— begin READING TEXT —

In this simple example, only a single substitution (the predictor name) is made to the code of the procedure at each run. But you could use this method for much more complex situations requiring more substitutions. You would simply need more variables in the input data set to specify all the information needed for each run.

Replicating the BY statement in a procedure

One common application is the equivalent of BY processing. This can be used with a procedure that doesn't offer a BY statement, or if an error when using a BY statement terminates the procedure before all BY groups are processed. Unlike BY processing with a BY statement, this method does not require sorting the data set.

See the documentation of the RunBY macro for a macro-based approach to doing BY group processing.

Using the Nonparametric Logistic Regression example in the PROC GAMPL documentation, the GAMPL procedure is run separately for the subjects in the training (TEST=0) and test (TEST=1) groups. PROC FREQ is used to produce a data set (GROUPS) containing the unique values of TEST. Then the DATA step runs for each unique TEST value executing PROC GAMPL for that TEST value. Note the use of pairs of quotes in the TITLE statement to represent a single quote in the code that is executed.

— end READING TEXT —

_YOUR GOAL_: Reproduce the passage on BY-group processing in SAS word for word, starting with "Using the Nonparametric" and going on through "that is executed.".

— begin DATA EXTRACT —

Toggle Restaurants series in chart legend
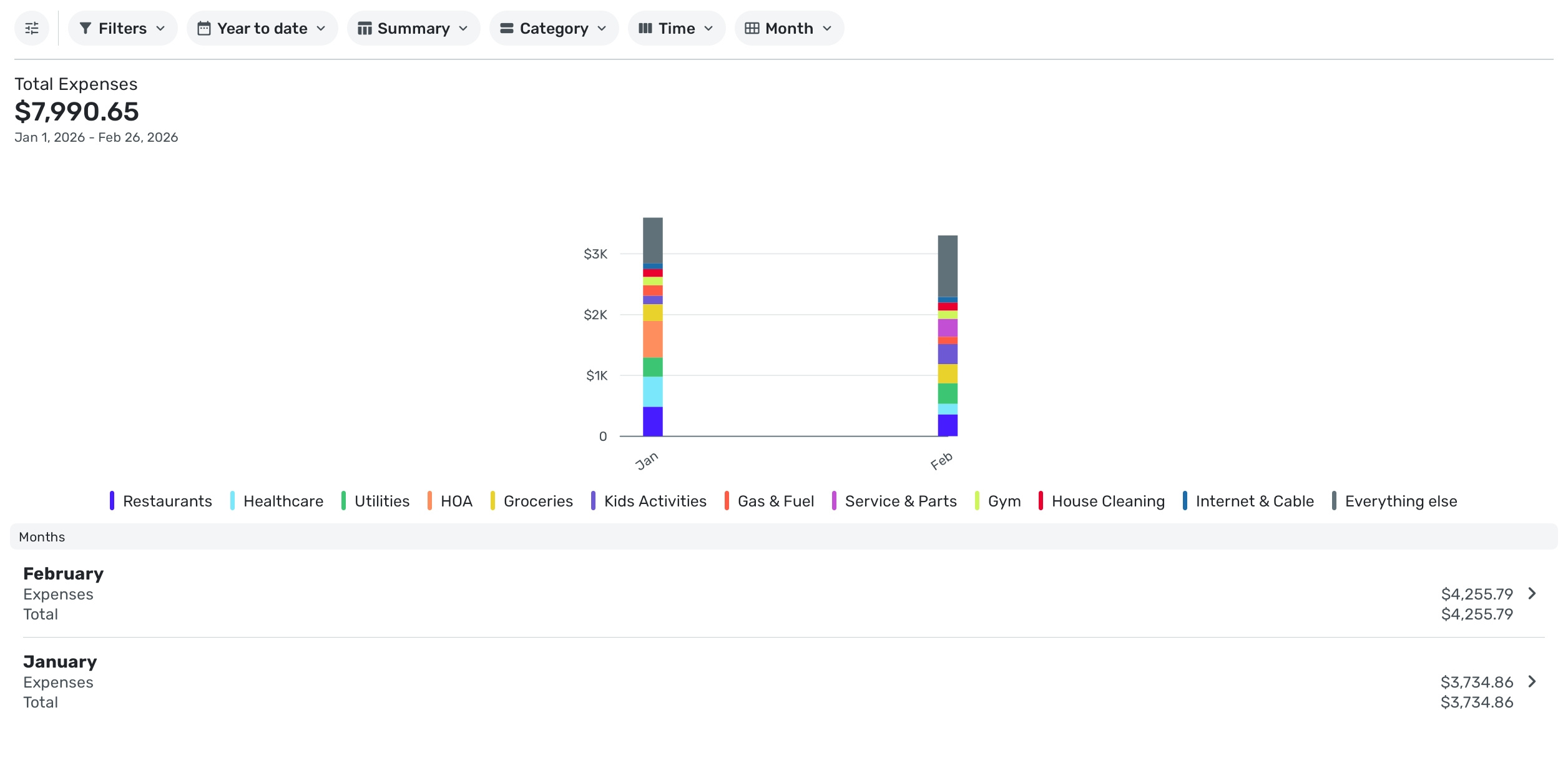Screen dimensions: 1568x775 (x=167, y=501)
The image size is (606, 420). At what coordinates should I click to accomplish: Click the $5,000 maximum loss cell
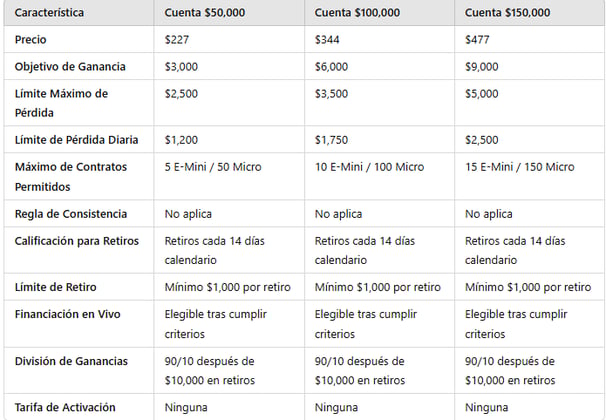pos(482,94)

— end DATA EXTRACT —

_RESPONSE TO THE TASK_:
Using the Nonparametric Logistic Regression example in the PROC GAMPL documentation, the GAMPL procedure is run separately for the subjects in the training (TEST=0) and test (TEST=1) groups. PROC FREQ is used to produce a data set (GROUPS) containing the unique values of TEST. Then the DATA step runs for each unique TEST value executing PROC GAMPL for that TEST value. Note the use of pairs of quotes in the TITLE statement to represent a single quote in the code that is executed.